** Start of Source text **
Brighton & Hove City Council has set up a Fairness Commission looking at various areas of public life of which housing is one of the biggest issues.
The Living Rent Campaign has submitted our concerns and proposed solutions. Read the full submission here
Here are the main points:
Understanding the problem in general
- Power and control for landlords: The current regulation structures provide power and control for landlords and buy to let lending banks. The conditions of these buy to let mortgages limit tenancy length and 99% of tenancies are not subject to rent control of any kind.
- Maximising profits: Many banks make conditions on loans that force landlords to use 6 month or 12 month tenancies as well reject tenants who are in receipt of benefits. The only factor that could help this “free market” approach would be an over supply of homes, but it is in the interest of developers to maintain a shortage so house prices remain high and profits are greater.
- High Rents– In Brighton and Hove the average rent for a one bed flat is £867 per month (Home move- Oct 2014) Over 20,000 are on the waiting list for council accommodation. More recently Homelets (Jan 2016) claim that there has been an 18% increase in rents for new lettings over the last year- the largest in the country
- Insecurity– Many people in private renting constantly have to move disrupting schools and the ability to put down roots. The average tenancy lasts 3 years.
- Poor quality housing: In Brighton and Hove despite high rents 37 % of private rented properties fail to meet the Decent Homes Standard
- Loss of public housing: Across the country, since 1980, through the Right to Buy over 1.5 publicly owned million homes have been lost for meeting need and many of these homes are now rented privately (estimated at 38% (10))
** End of Source text **
** Start of Records provided **
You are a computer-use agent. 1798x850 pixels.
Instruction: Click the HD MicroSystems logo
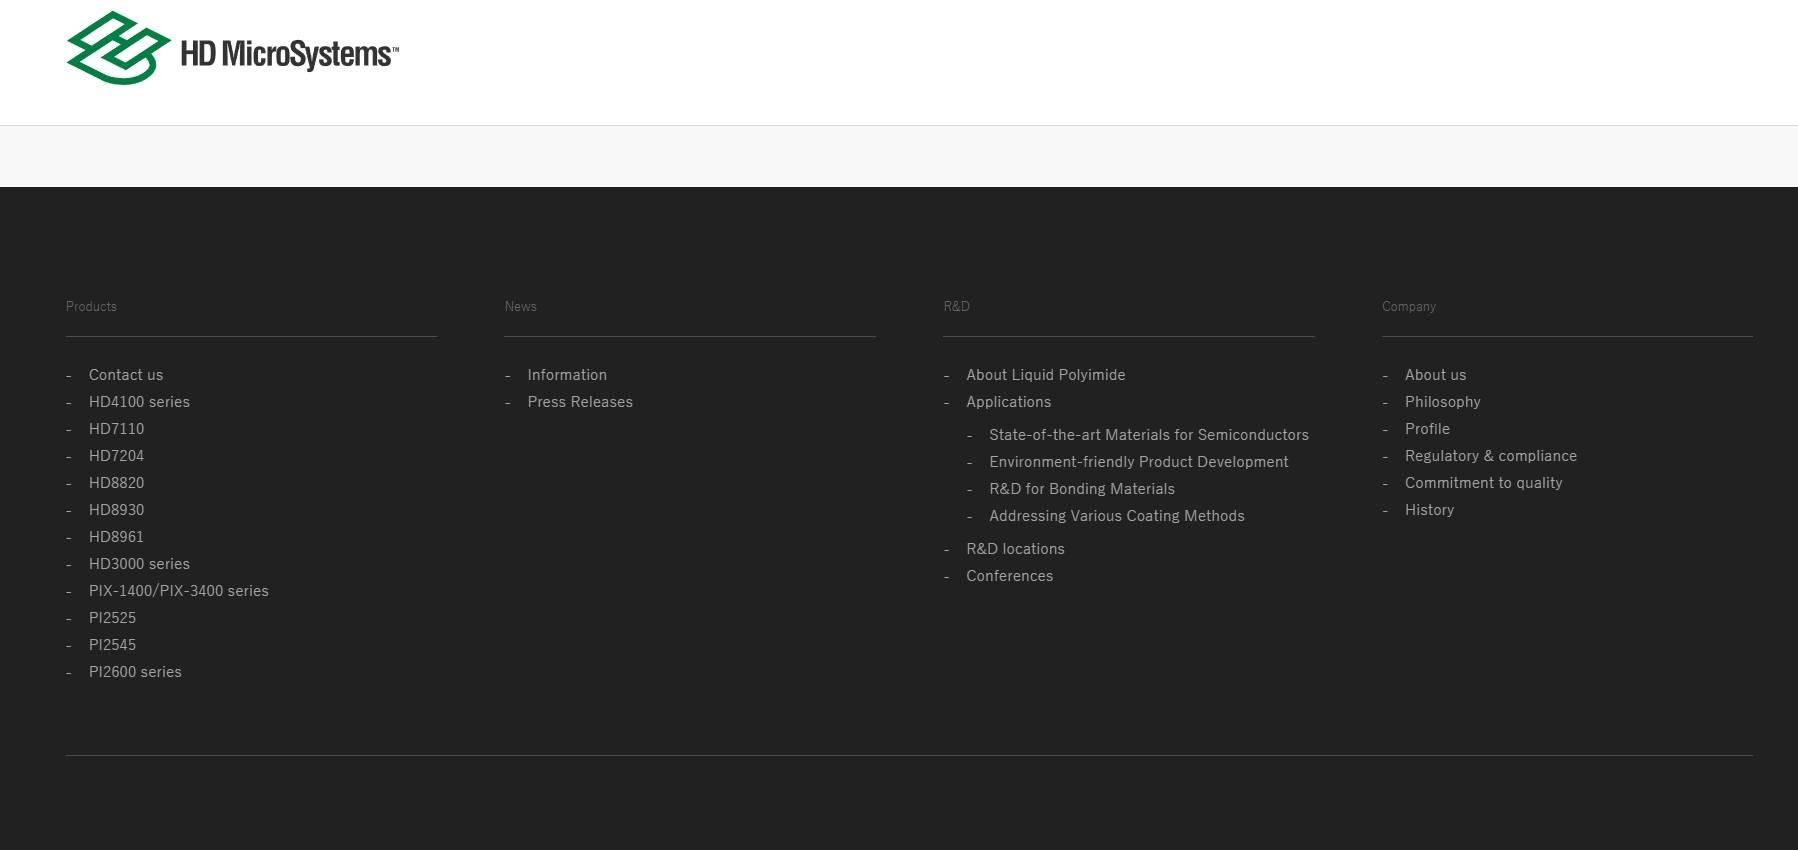coord(232,49)
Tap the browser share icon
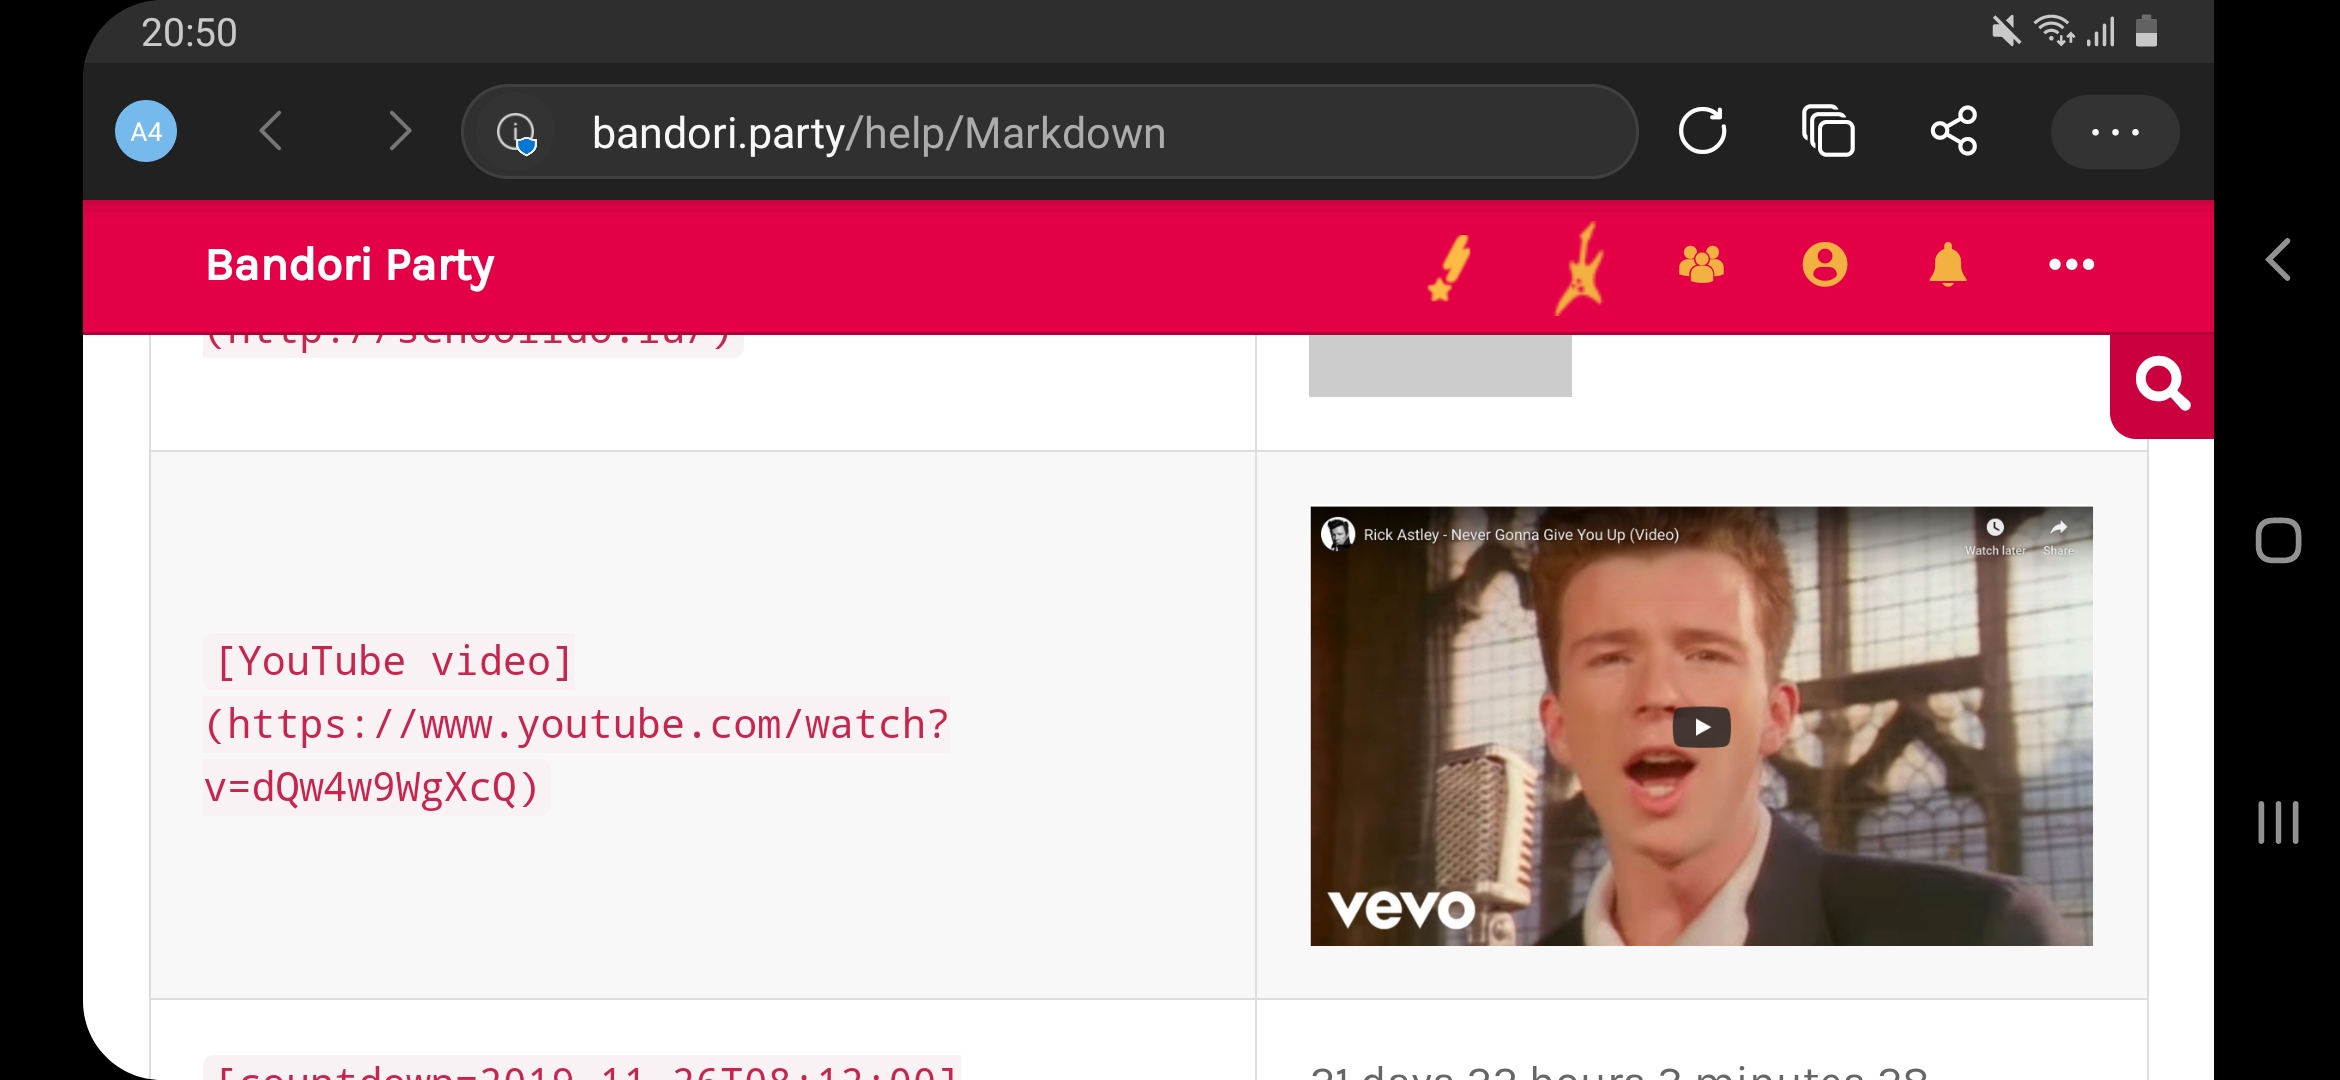Viewport: 2340px width, 1080px height. click(x=1953, y=131)
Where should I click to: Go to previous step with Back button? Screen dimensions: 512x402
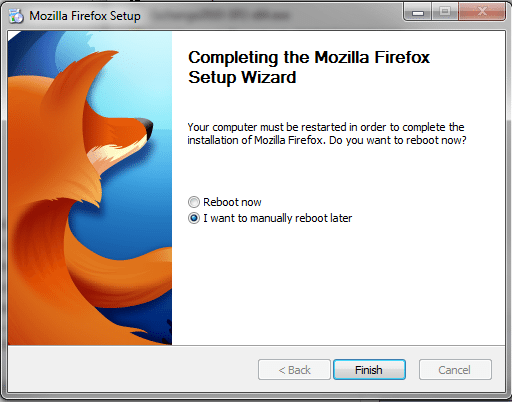[x=294, y=370]
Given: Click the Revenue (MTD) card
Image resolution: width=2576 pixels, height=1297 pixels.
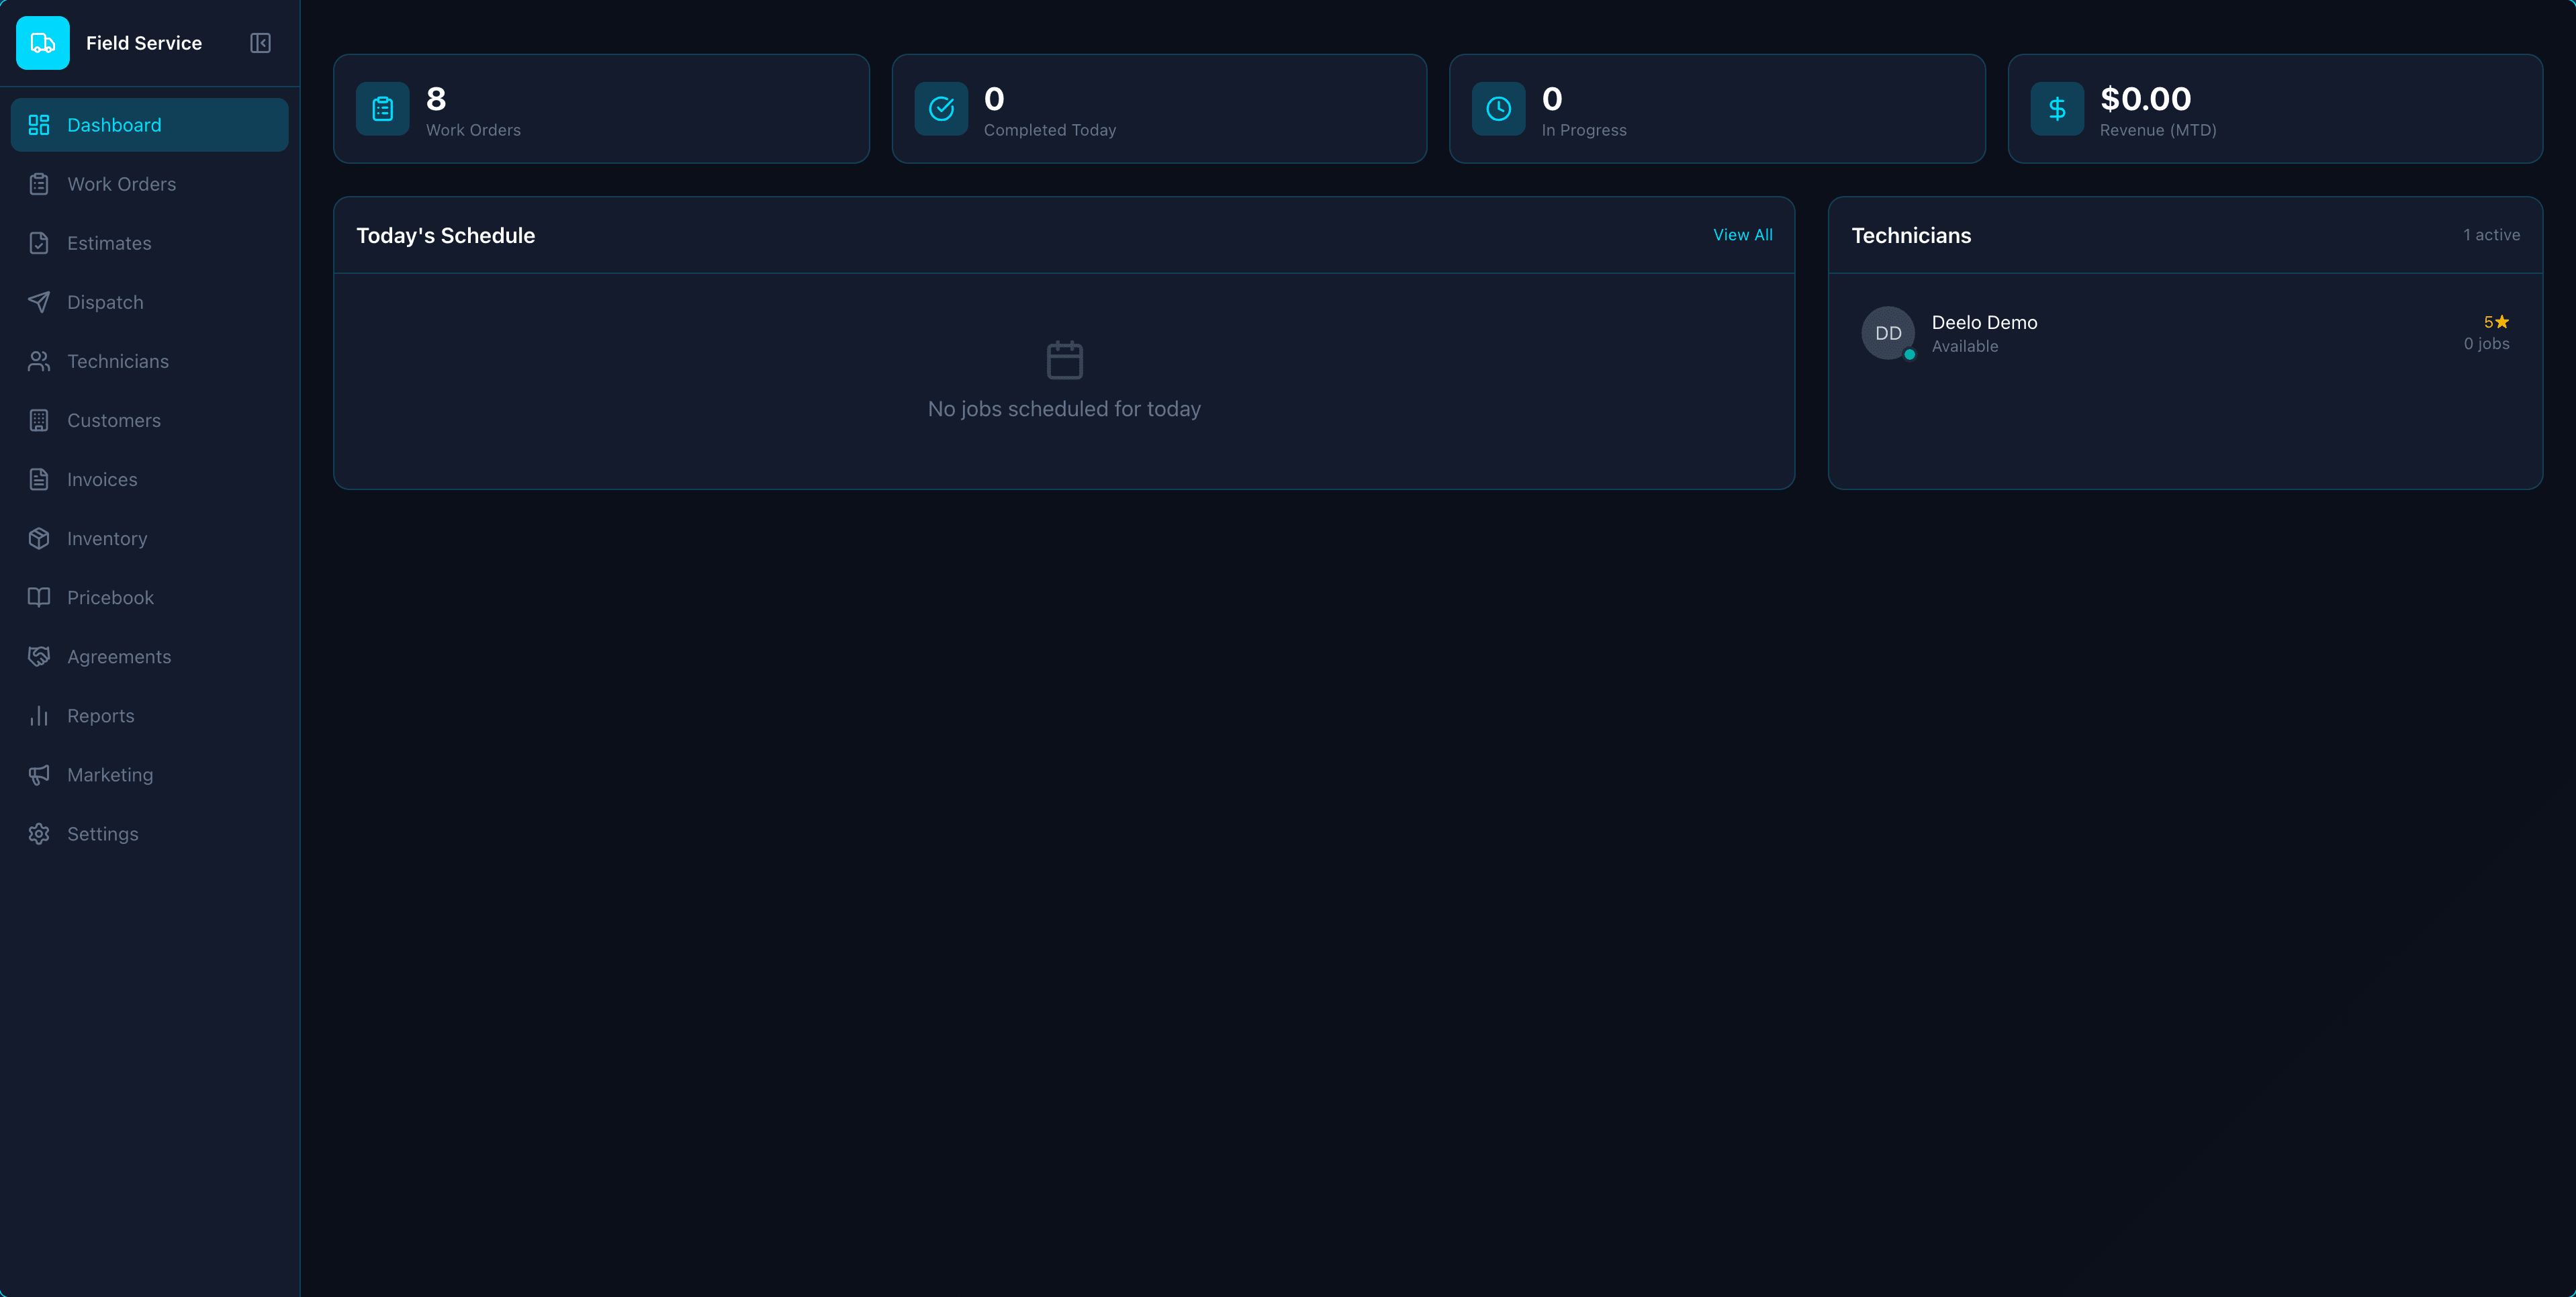Looking at the screenshot, I should tap(2276, 109).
** End of Records provided **
→ Problem to work on: Copy out the full text on Brighton and Hove housing word for word. Work only from the text on Brighton and Hove housing.

→ Output of the exercise:
Brighton & Hove City Council has set up a Fairness Commission looking at various areas of public life of which housing is one of the biggest issues.
The Living Rent Campaign has submitted our concerns and proposed solutions. Read the full submission here
Here are the main points:
Understanding the problem in general
- Power and control for landlords: The current regulation structures provide power and control for landlords and buy to let lending banks. The conditions of these buy to let mortgages limit tenancy length and 99% of tenancies are not subject to rent control of any kind.
- Maximising profits: Many banks make conditions on loans that force landlords to use 6 month or 12 month tenancies as well reject tenants who are in receipt of benefits. The only factor that could help this “free market” approach would be an over supply of homes, but it is in the interest of developers to maintain a shortage so house prices remain high and profits are greater.
- High Rents– In Brighton and Hove the average rent for a one bed flat is £867 per month (Home move- Oct 2014) Over 20,000 are on the waiting list for council accommodation. More recently Homelets (Jan 2016) claim that there has been an 18% increase in rents for new lettings over the last year- the largest in the country
- Insecurity– Many people in private renting constantly have to move disrupting schools and the ability to put down roots. The average tenancy lasts 3 years.
- Poor quality housing: In Brighton and Hove despite high rents 37 % of private rented properties fail to meet the Decent Homes Standard
- Loss of public housing: Across the country, since 1980, through the Right to Buy over 1.5 publicly owned million homes have been lost for meeting need and many of these homes are now rented privately (estimated at 38% (10))